Khazanchi named NMA student advocate of year

UNMC medical student Rohan Khazanchi is the Nebraska Medical Association’s Student Advocate of the Year.

The award recognizes a student who has played a crucial role in enhancing the NMA’s public policy priorities.

Khazanchi has been working with NMA since he was a first-year medical student, getting involved through UNMC’s chapter of the American Medical Association (AMA).

In the past year, he has worked closely with the NMA as the community outreach coordinator for UNMC COVID Relief, or CoRe, coordinating with NMA, the Metro Omaha Medical Society, and several local and national partners to bring personal protective equipment to Nebraska, sew thousands of cloth masks, and help distribute these resources around the state.

“Our UNMC CoRe leadership team was able to set up a pipeline that brought in 60,000-plus masks, face shields, and other units of PPE. We also organized hundreds of community members to sew 45,000 adult and child cloth masks which were paired with multi-language health information for vulnerable communities in Omaha,” he said. “It was a truly collaborative effort, with strong leadership from UNMC students.”

The NMA also has supported Khazanchi and other medical students getting involved in state and national advocacy. Khazanchi has served for two years as a delegate from the Medical Student Section to the AMA House of Delegates. This year, Khazanchi was selected to serve on the Council on Medical Education, a group that authors reports and advises the AMA House of Delegates on issues across the medical education continuum.

His work this year included co-authoring a pair of op-eds — on the need for ethnic/racial data on COVID-19 in Nebraska and on safely reopening schools — with UNMC Division of Infectious Diseases faculty members for the Omaha World-Herald.

“The first called on the state to publicly report COVID-19 cases and deaths by race and ethnicity, so that public health experts could better understand and mitigate the disproportionate impacts of the pandemic on communities of color,” he said. “The second was about safely reopening schools, advocating that our school districts and state encourage public health best practices including a mask mandate.”

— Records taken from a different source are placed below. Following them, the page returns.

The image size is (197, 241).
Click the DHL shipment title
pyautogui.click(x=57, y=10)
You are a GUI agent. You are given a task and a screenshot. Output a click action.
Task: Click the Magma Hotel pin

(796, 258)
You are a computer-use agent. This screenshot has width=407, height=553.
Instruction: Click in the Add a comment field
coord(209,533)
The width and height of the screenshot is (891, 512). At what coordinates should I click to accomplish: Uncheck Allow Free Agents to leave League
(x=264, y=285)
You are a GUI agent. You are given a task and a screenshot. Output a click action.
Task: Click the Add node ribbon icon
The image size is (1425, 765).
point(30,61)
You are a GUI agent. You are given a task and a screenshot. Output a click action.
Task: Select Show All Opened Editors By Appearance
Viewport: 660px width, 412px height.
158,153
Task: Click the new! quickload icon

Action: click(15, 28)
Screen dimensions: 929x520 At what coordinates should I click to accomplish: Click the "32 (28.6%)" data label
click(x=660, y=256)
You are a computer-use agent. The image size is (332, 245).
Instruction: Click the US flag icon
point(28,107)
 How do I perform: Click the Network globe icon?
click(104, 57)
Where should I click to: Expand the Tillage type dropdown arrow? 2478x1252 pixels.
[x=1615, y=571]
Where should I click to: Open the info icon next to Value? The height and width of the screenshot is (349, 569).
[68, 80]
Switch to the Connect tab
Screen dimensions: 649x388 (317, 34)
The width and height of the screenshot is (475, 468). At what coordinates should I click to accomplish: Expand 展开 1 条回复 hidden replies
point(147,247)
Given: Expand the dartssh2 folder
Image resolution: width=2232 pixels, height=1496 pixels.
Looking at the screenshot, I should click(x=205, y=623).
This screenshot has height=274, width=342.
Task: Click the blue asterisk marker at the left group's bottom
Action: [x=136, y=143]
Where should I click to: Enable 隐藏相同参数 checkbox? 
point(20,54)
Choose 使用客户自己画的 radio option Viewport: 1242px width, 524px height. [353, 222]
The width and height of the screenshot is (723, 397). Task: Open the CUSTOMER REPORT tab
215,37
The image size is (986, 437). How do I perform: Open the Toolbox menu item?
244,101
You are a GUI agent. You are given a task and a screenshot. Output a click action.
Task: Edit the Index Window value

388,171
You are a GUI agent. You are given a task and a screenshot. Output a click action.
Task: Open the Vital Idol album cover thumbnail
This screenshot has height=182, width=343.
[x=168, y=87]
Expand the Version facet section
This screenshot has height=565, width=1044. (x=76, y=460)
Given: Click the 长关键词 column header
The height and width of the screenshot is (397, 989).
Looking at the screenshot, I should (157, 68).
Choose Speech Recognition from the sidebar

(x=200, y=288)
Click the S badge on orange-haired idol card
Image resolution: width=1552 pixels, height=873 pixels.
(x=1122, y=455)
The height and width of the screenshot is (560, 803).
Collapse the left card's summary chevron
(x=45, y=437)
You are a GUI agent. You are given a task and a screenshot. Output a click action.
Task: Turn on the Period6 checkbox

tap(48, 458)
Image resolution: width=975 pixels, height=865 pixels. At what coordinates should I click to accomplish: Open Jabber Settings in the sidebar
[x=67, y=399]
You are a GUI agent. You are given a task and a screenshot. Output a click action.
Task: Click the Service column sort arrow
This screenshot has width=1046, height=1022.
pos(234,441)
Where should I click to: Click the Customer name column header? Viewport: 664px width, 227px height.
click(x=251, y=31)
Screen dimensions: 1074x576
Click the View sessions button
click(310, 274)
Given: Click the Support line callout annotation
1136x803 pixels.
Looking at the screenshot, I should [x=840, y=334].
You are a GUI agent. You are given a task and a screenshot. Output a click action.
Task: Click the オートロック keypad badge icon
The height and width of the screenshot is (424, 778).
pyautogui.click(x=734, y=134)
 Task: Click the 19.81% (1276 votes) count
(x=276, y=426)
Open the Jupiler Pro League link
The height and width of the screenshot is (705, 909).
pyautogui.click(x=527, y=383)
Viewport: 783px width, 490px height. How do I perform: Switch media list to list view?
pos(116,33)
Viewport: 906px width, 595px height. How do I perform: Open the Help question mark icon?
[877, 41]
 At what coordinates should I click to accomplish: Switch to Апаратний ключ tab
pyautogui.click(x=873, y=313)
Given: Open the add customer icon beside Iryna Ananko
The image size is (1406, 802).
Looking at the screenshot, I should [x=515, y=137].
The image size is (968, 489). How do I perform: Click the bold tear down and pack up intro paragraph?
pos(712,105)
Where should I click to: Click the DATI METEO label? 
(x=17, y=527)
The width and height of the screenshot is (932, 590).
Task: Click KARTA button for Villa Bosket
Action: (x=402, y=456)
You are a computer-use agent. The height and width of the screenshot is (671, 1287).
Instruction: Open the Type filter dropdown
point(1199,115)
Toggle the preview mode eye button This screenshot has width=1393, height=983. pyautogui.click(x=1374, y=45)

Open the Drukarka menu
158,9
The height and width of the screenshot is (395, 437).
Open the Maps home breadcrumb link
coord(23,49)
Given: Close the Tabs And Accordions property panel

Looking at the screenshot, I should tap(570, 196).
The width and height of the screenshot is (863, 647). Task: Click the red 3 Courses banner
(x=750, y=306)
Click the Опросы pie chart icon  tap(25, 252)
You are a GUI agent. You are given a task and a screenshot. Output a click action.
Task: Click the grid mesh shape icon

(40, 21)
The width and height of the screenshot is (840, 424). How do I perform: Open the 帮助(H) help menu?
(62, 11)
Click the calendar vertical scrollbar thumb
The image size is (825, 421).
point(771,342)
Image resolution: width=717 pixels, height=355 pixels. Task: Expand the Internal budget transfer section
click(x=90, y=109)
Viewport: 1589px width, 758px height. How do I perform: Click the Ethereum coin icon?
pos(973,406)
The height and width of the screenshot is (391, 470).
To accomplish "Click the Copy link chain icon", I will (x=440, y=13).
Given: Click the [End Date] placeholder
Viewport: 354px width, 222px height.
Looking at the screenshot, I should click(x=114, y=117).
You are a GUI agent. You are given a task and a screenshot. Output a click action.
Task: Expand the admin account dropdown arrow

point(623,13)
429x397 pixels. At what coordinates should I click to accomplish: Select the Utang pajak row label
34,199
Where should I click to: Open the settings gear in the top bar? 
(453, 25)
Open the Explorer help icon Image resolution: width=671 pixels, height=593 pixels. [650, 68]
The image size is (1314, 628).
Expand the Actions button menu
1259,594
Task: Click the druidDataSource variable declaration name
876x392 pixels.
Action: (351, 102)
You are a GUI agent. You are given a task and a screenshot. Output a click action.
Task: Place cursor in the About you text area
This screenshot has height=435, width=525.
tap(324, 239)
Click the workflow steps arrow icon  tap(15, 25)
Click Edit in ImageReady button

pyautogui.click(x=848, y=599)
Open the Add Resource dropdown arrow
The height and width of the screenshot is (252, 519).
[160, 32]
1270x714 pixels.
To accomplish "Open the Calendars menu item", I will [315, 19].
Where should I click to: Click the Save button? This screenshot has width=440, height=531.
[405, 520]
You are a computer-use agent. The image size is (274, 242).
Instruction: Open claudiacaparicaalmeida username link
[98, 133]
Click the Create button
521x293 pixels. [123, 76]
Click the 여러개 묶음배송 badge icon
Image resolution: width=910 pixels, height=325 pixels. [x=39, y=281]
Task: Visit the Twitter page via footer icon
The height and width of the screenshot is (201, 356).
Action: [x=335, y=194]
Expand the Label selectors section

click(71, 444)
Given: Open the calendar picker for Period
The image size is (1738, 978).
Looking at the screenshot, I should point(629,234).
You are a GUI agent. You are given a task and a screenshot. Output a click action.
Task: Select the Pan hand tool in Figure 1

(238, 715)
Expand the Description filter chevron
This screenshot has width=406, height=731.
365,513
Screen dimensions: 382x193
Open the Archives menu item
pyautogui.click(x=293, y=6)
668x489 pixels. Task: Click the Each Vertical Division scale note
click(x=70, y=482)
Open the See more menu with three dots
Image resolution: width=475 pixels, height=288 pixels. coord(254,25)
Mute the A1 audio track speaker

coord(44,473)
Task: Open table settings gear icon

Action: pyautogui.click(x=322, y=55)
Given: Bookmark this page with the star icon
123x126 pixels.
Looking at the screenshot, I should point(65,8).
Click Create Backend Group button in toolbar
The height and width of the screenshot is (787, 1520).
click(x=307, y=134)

Both are personal issues for Khazanchi.

“I’ve been interested in health equity since before starting medical school,” he said. “Learning to translate this interest into making the science relevant for policy makers has been an important personal transition throughout medical school.

“My parents are both public educators, so school reopening was a dinner table conversation our family was having every night just like many other families in Omaha — ‘How schools are going to reopen? What’s going to happen when students come back to the classroom? How can we take care of students with challenging social and personal circumstances?’

“Even now, I’m hearing from my mom about the planned Omaha Public Schools transition from virtual to in-person learning – so, the challenges are not as abstract for me, they are pretty concrete and directly inform my perspective as an advocate.”

Physicians, in Khazanchi’s view, have a duty to advocate on public health issues.

“Doctors have been among the most trusted members of American society for generations. Understanding that the public looks to us for expertise on matters of health is critical,” he said. “When we speak up in a policy space, policy makers listen and trust us.

“Part of being a physician is doing the interpersonal, one-on-one work of patient care. But the other important part of what I consider to be a professional responsibility is using our privilege to amplify the voices of our most vulnerable patients.

“For me, it all comes back to health equity. We see in our clinics, hospitals, and research that marginalized patient populations consistently bear the brunt of adverse health outcomes. When we recognize that there are clear inequities in who’s being impacted by the pandemic, by chronic health issues and disease risk factors, by structural racism and social inequality, then I view it as a personal responsibility to speak up.

Modern scientific consensus tells us that medical care only accounts for 10-20% of the contributors that determine health outcomes, and the other 80-90% come from “social determinants of health,” which are directly impacted by health and social policies. We also know that the reason race and health outcomes are so tightly correlated is largely because of racism — historical and present, interpersonal and institutional –which perpetuates differential access to the resources and opportunities of modern American society. We need to constantly ask ourselves: what actions can we take on a clinic, health system and policy level to help ensure all of our community members have the opportunity to lead a healthy, happy life?”

Khazanchi said he wouldn’t have received the NMA honor without support from mentors within the NMA and AMA, including UNMC faculty members Kelly Caverzagie, MD, Jordan Warchol, MD, Alëna Balasonova, MD, and Sean Figy, MD.

He also credited his peers.

“Olivia Sonderman and Laura Newton were my co-conspirators in creating the Nebraska Health Policy Network in 2018 — and Olivia very deservingly won this award last year,” he said. “Keely Reidelberger, Natasha Hongsermeier-Graves, Taylor Kratochvil and Hannah Tandon have similarly taken up critical leadership roles within our AMA chapter and UNMC CoRe.

“We all do this work together; there’s no individual work when it comes to advocacy.”

2 comments

  1. Jean Amoura says:

    Congratulations to Rohan on this well-deserved award!

  2. Amy E. Lacroix, MD says:

    Congratulations to Rohan, well deserved! You are an example to your peers and all of us at UNMC of a great advocate for social justice.